C’è poi tutta la partita del ristorante Millefiori di Montecchio, acquisito secondo l’accusa per riciclare soldi del clan. Il ristorante era stato costruito sul terreno di proprietà della Mille Fiori srl, riconducibile a Antonietta Bramante, moglie di Palmo, a seguito di una concessione edilizia rilasciata nel 2003 dal Comune di Montecchio. Il terreno agricolo, secondo l’accusa, era stato acquistato nel 1995 dalla Bramante per 12 milioni di lire e rivenduto all’immobiliare nel 2002 per 110 milioni di lire. «L’acquisto del terreno fu effettivamente fatto da parte della signora Bramante – conferma il consulente di parte – Non abbiamo documentazione sulla provvista da parte della Bramante e non sappiamo nemmeno da dove venga il denaro per costituire il capitale sociale della società che effettuo l’acquisto.
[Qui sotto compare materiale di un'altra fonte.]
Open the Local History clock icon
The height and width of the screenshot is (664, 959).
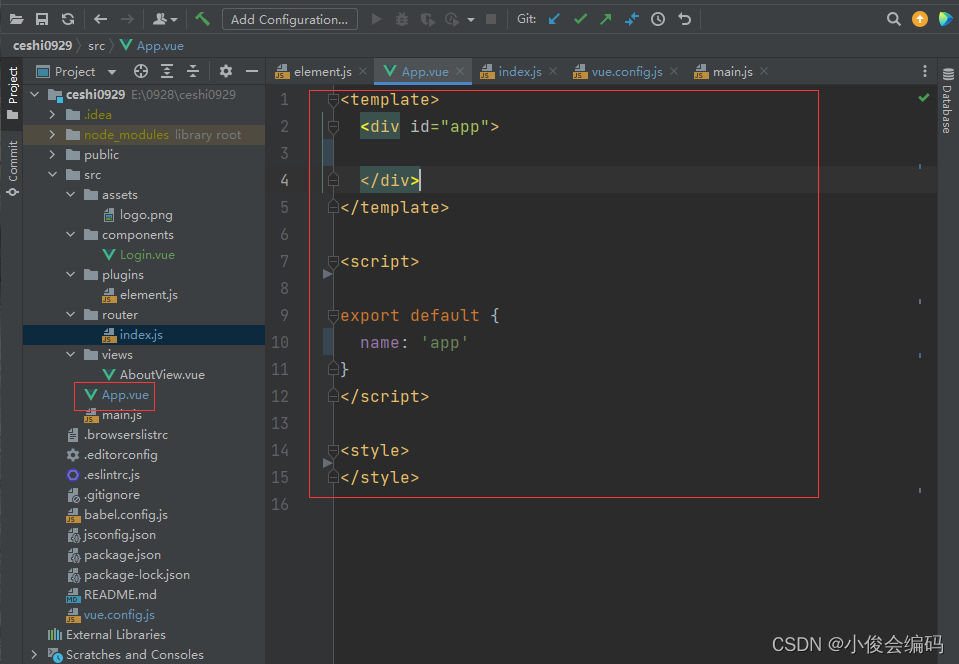[x=658, y=18]
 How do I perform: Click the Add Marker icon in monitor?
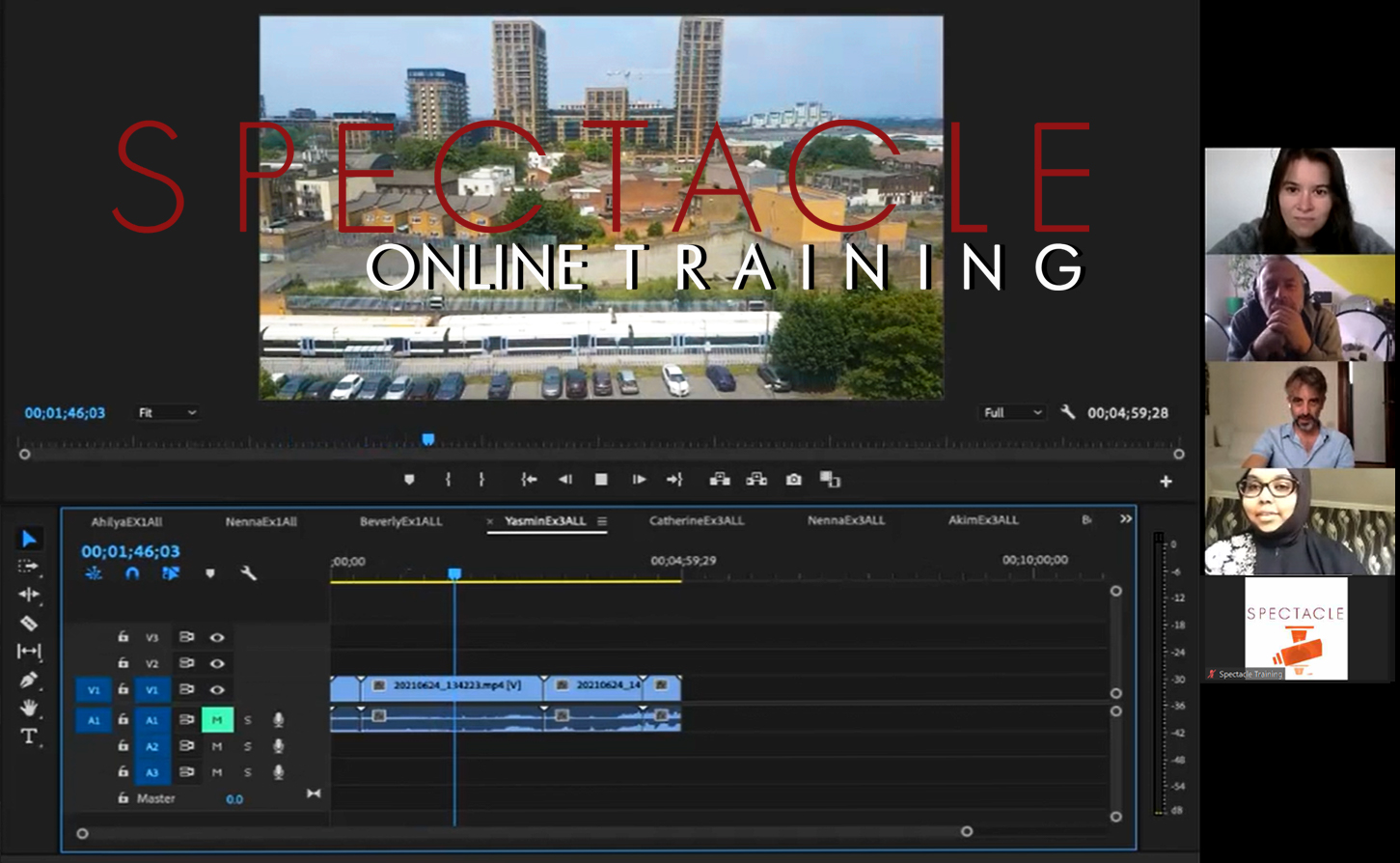point(409,480)
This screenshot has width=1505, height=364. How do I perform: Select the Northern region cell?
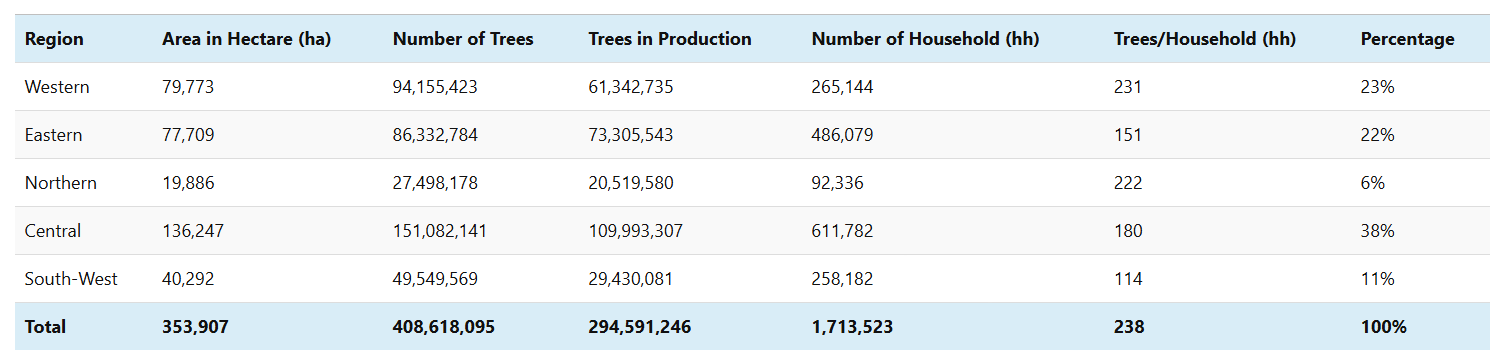[61, 183]
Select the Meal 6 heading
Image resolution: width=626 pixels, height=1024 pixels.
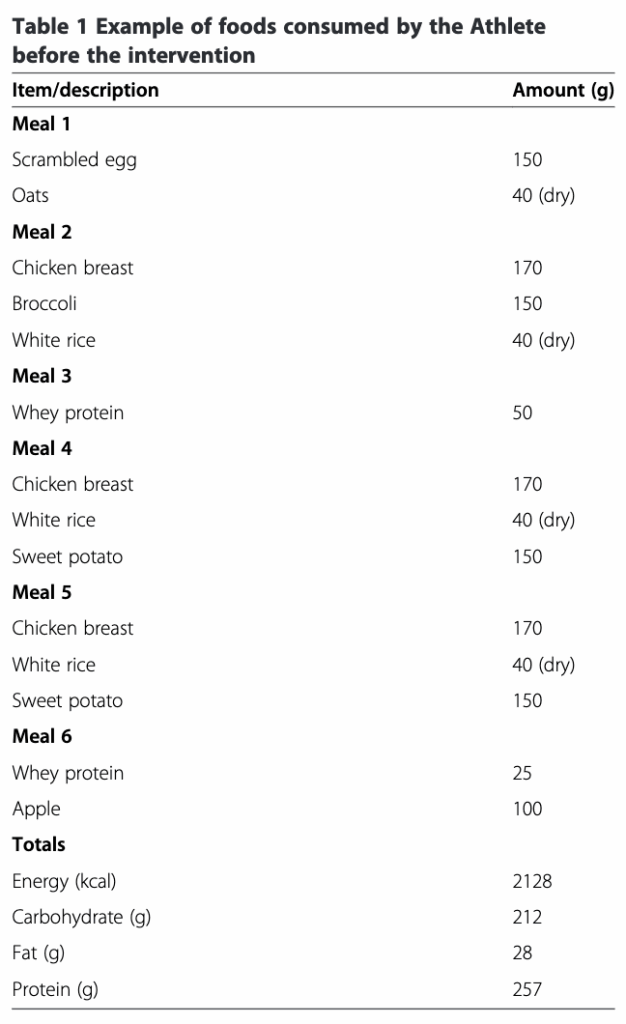42,736
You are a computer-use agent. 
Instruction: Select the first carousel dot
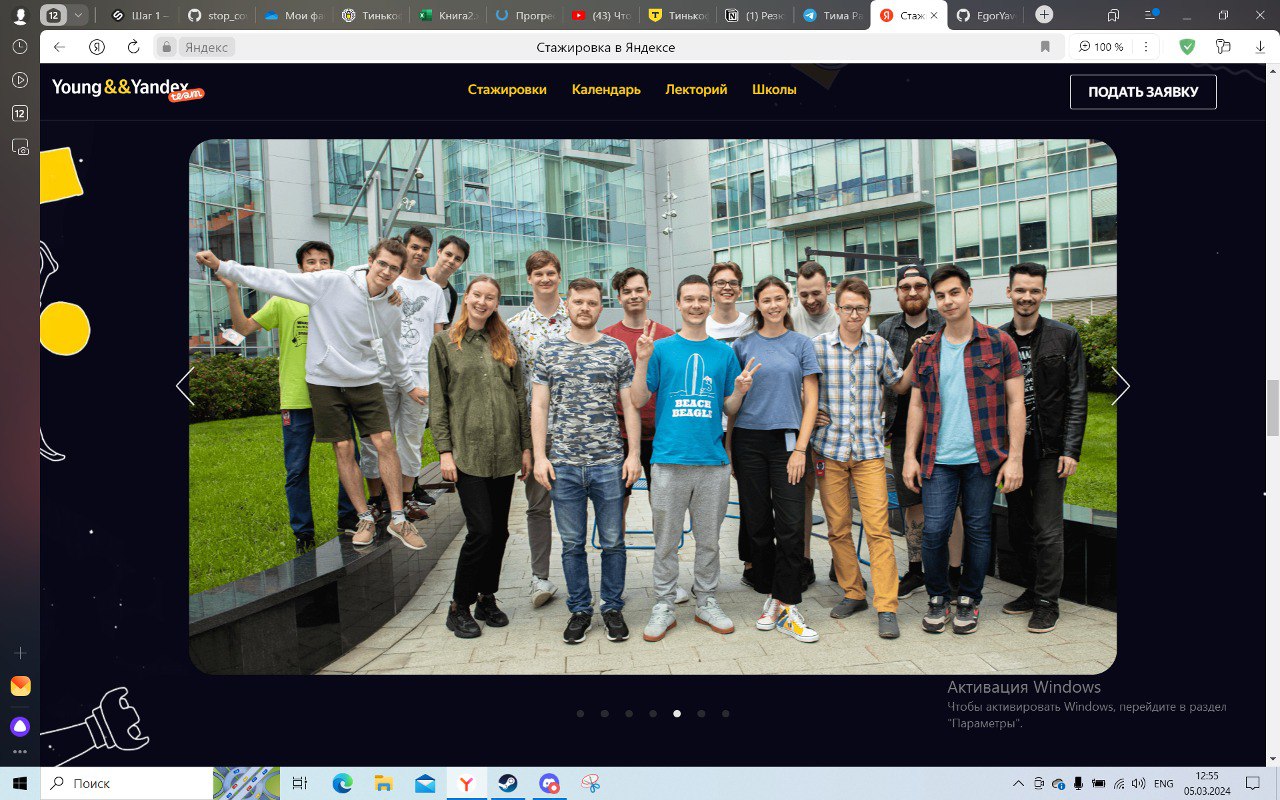[580, 714]
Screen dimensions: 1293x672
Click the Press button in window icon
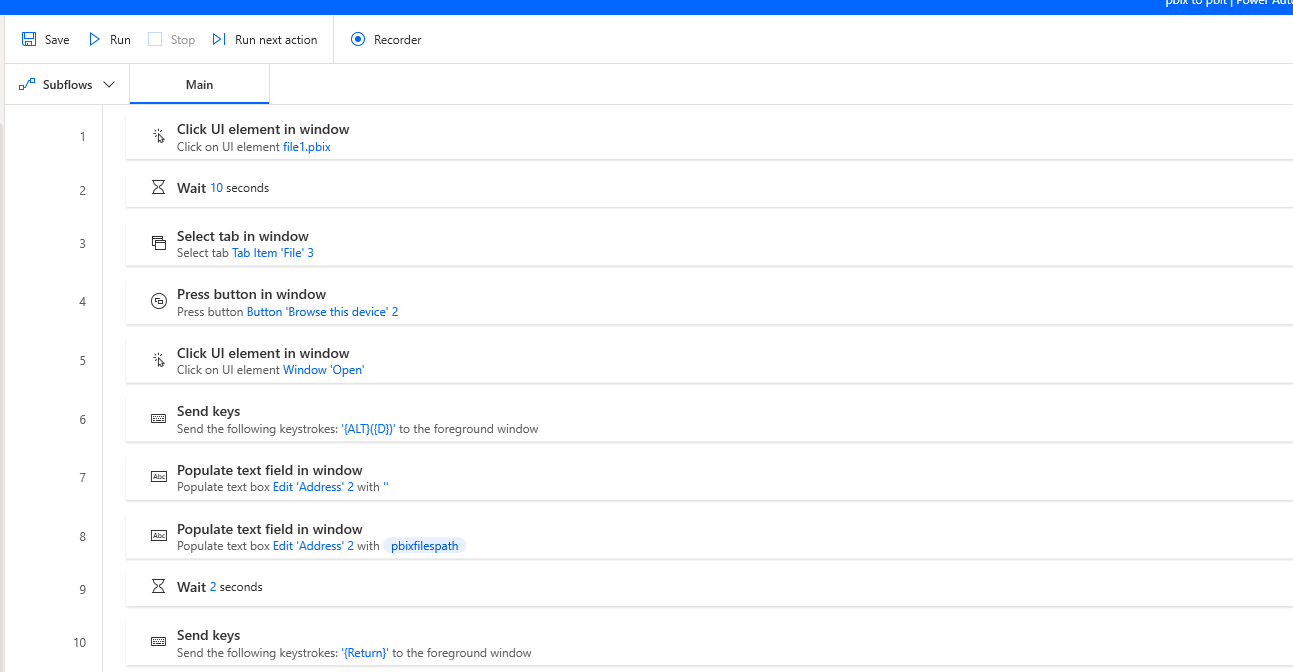(x=158, y=301)
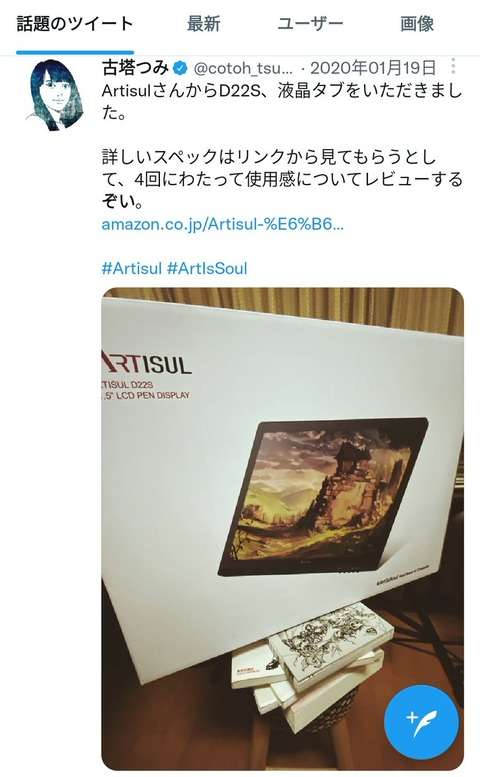Select the 画像 tab
The image size is (480, 777).
point(417,24)
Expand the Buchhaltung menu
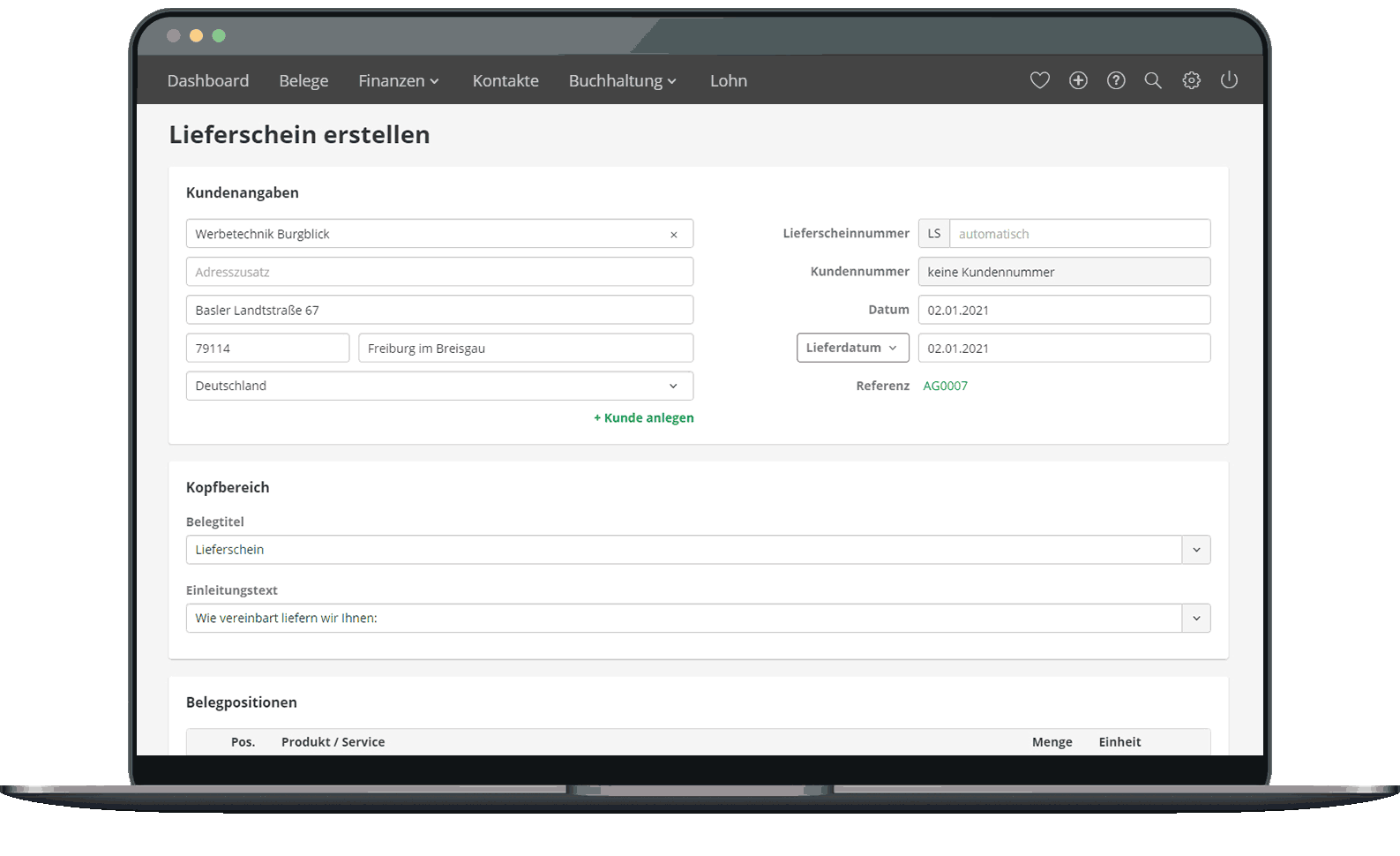 coord(622,81)
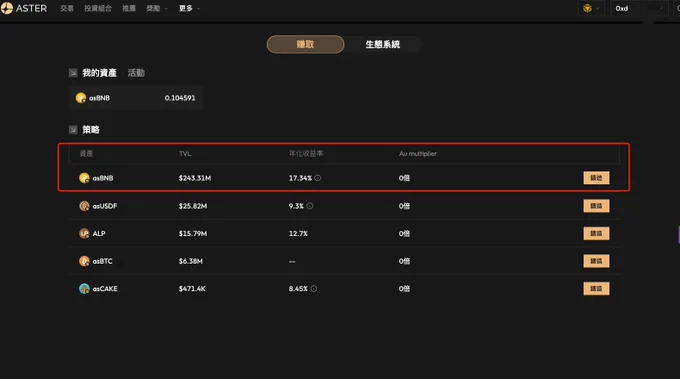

Devo dire, però, che anche noi consulenti, quando facciamo attività di revisione, fungiamo un po’ da investigatori e abbiamo usato degli indici di coerenza per verificare l’operazione. La signora Bramante probabilmente all’epoca non aveva i denari sufficienti. Però abbiamo cercato di recuperare tutti i fatturati e i flussi di cassa della ditta di Giuseppe Vertinelli e negli anni hanno creato liquidità che hanno poi reinvestito».

Sestito punta infine sull’unicum rappresentato dalle varie aziende create dai Vertinelli. «Erano un gruppo unico e lavoravano per grandi aziende. Loro non erano costruttori veri, lo erano i loro clienti. Ma negli anni hanno creato valore». (e.l.t.)